Every time the object hash table grows, all entries must be
rearranged. The few last times could be really expensive when the
table contains a lot of entries.

When we do "--all --objects" we know in advance we may need to hash
all objects. Just prepare the hash table big enough, so there won't be
any resizing later on. The hash table is resized a couple times before
prehash_objects() is called.

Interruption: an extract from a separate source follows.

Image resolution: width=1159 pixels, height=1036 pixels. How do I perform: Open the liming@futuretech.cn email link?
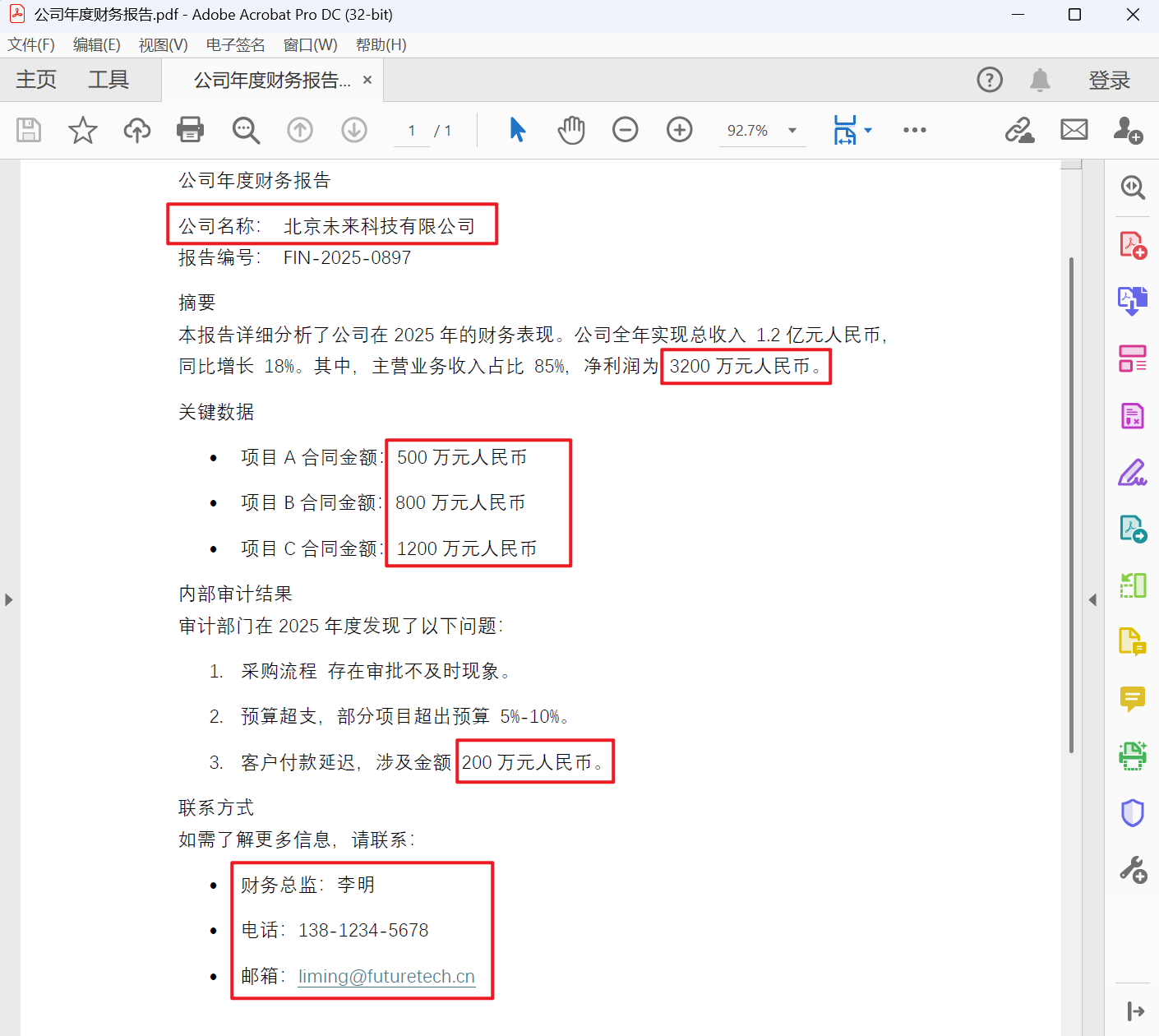pos(386,976)
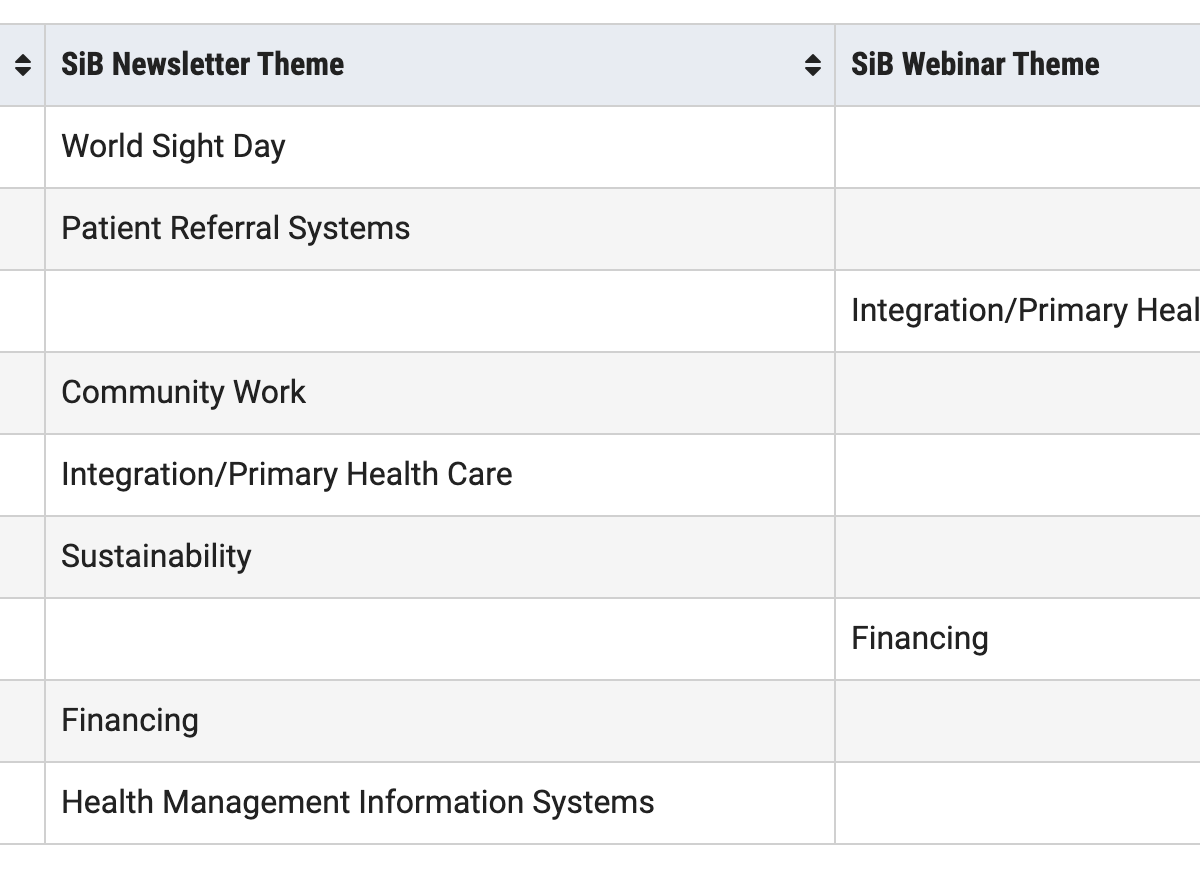1200x870 pixels.
Task: Select the Sustainability row cell
Action: 440,557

But that's ok because there aren't many
objects by that time (unless you have tons of refs, likely tags..)

On linux-2.6.git:

        before       after
real    0m34.402s    0m33.288s
user    0m34.111s    0m32.863s
sys     0m0.205s     0m0.352s

Signed-off-by: Nguyễn Thái Ngọc Duy <pclo...@gmail.com>
---
 object.c   | 21 +++++++++++++++++++--
 object.h   |  2 ++
 revision.c | 59 +++++++++++++++++++++++++++++++++++++++++++++++++++++++----
 3 files changed, 76 insertions(+), 6 deletions(-)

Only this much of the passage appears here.